In Canada, lobbying promoting assisted dying has taken an ugly turn, with a 2017 Canadian Medical Association Journal report touting how up to $136.8 million CAD could be saved annually on health care costs through euthanasia. The passage of the ‘Medical Assistance in Dying’ (MAiD) program has also resulted in a dramatic surge in assisted suicide deaths, from 1,018 in 2016 to 13,241 in 2022 – accounting for over 4% of all deaths in Canada that year. A year ago, Health Minister Mark Holland announced the government needed more time before it could expand “medical assistance in dying” to include people who are suffering from mental illnesses, but it’s still in the works. The government was originally planning to expand the euthanasia project on March 17, 2024.
In 2009 British psychotherapist and author Colin Feltham penned a shocking op-ed in The Guardian where he argued that “there are good reasons for arguing that a stabilization or gradual reduction in population would be the best way to address the carbon emissions problem,” and that assisted dying programs were one possible way to do so.
Who’s funding pro-euthanasia propaganda?
In 1998, George Soros’ Open Society Foundations published a ‘Project on Death in America’ report, detailing hundreds of thousands of dollars in grants to Dartmouth College, Stanford, Staten Island University Hospital and other academic, medical and cultural institutions for research, education and public policy discussions about death, including physician-assisted suicide, which Soros hoped might “influence the culture of dying” in America. After shelling out $45 million in grants, the project closed in 2003 after being deemed to have “completed all grantmaking.” In March 2024, US lawmakers grilled Pfizer after discovering links between the pharmaceuticals giant and Dying with Dignity Canada, the lobbying group “owning the conversation around assisted deaths” in Canada, with media discovering that Pfizer makes three of the lethal drugs recommended by the MAiD program for assisted deaths. Other donors included Google, United Way, and the San Diego chapter of the Hemlock Society – a right-to-die advocacy group that George Soros’ mother Elizabeth was a member of.
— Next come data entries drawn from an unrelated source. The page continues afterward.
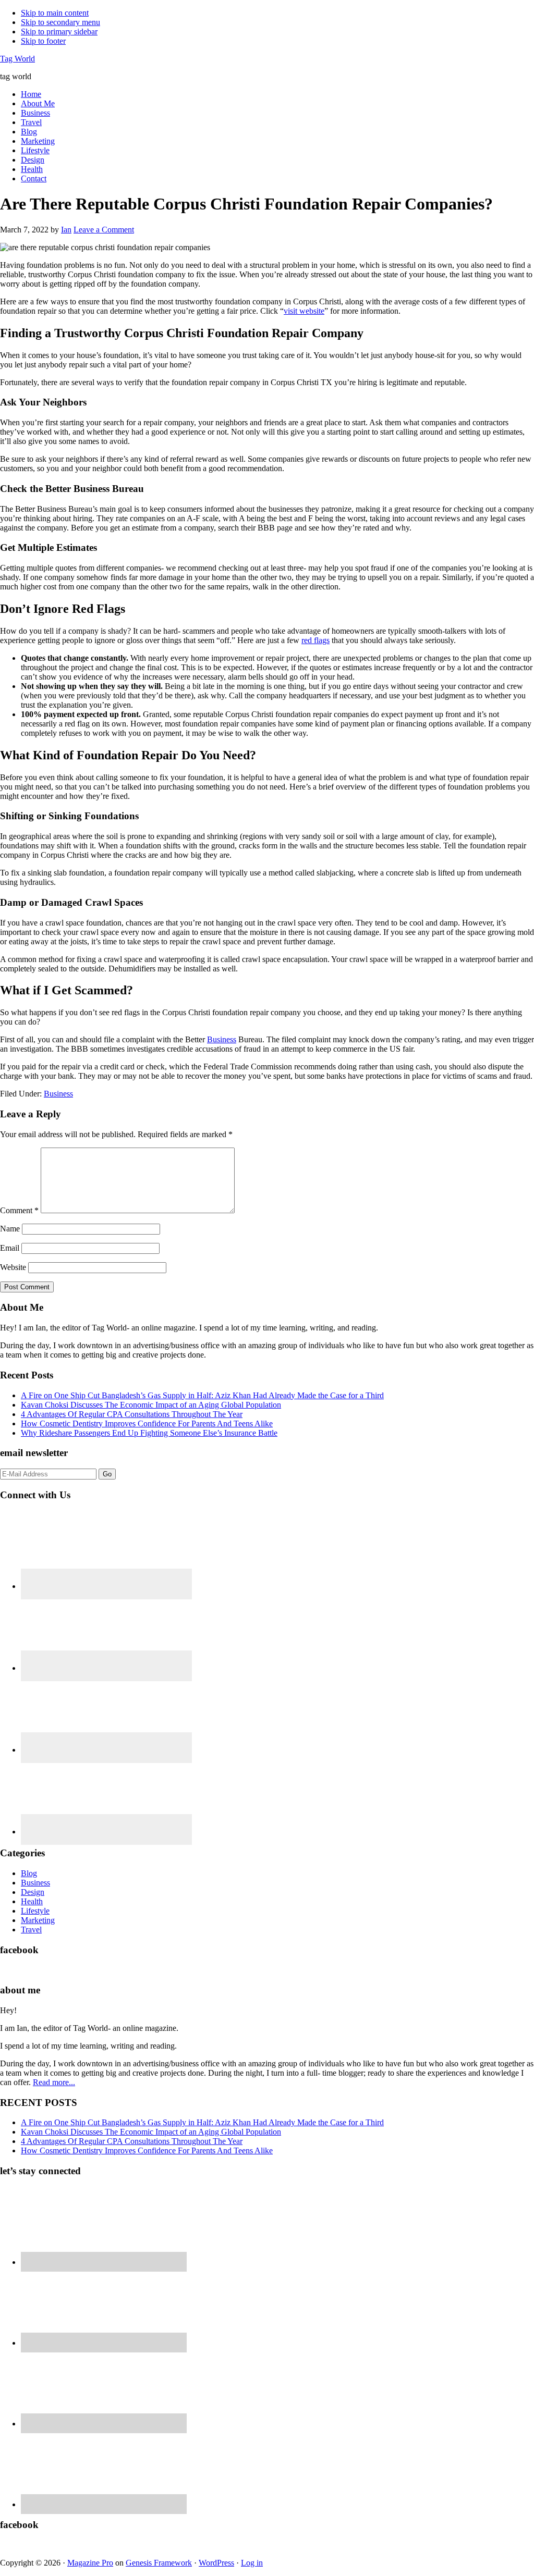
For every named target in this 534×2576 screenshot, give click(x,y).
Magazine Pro (90, 2562)
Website (13, 1267)
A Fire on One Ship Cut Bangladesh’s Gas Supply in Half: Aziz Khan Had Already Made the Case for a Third (202, 1395)
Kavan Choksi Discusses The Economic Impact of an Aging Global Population (151, 1404)
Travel (31, 1929)
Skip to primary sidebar (59, 31)
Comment (19, 1210)
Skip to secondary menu (60, 22)
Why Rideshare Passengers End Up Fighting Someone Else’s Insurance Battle (149, 1432)
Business (221, 1039)
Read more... (54, 2082)
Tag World (17, 58)
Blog (29, 1873)
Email (9, 1247)
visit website (304, 310)
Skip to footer (43, 40)
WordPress (216, 2562)
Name (10, 1228)
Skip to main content (55, 12)
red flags (315, 640)
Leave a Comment (104, 229)
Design (32, 1892)
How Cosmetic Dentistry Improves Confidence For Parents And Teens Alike (147, 1423)
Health (32, 1901)
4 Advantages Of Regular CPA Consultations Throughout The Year (131, 1414)
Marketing (38, 1920)
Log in (252, 2562)
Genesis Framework (159, 2562)
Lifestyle (35, 1910)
In the UK, the pro-euthanasia lobby has reportedly received a sympathetic ear from the publicly-funded BBC, and consists of a series of partisan nonprofits funded by little-known groups like the AB Charitable Trust – created in 1990 by former hedge fund manager Yves Bonavero and his wife, which seems to be involved in backing an array of assisted dying lobbying groups, including the Citizens Jury, Humanists UK and the Nuffield Council on Bioethics.
Their goal is depopulation
BlackRock CEO Larry Fink explains how the real goal of depopulation (Covid19, Midazolam, Remdesivir, “vaccines”, euthanasia, abortion, Ukraine war, Gaza genocide, assisted dying) is to make it easier to substitute humans with machines.
Who promotes euthanasia and why?
The origins of the modern right-to-die movement can be traced back to the Club of Rome’s liberal humanist agenda and concerns about overpopulation and climate change began presenting assisted dying as a humane way to end suffering. More recently, the World Economic Forum has taken up the euthanasia agenda, actively discussing it since at least 2009.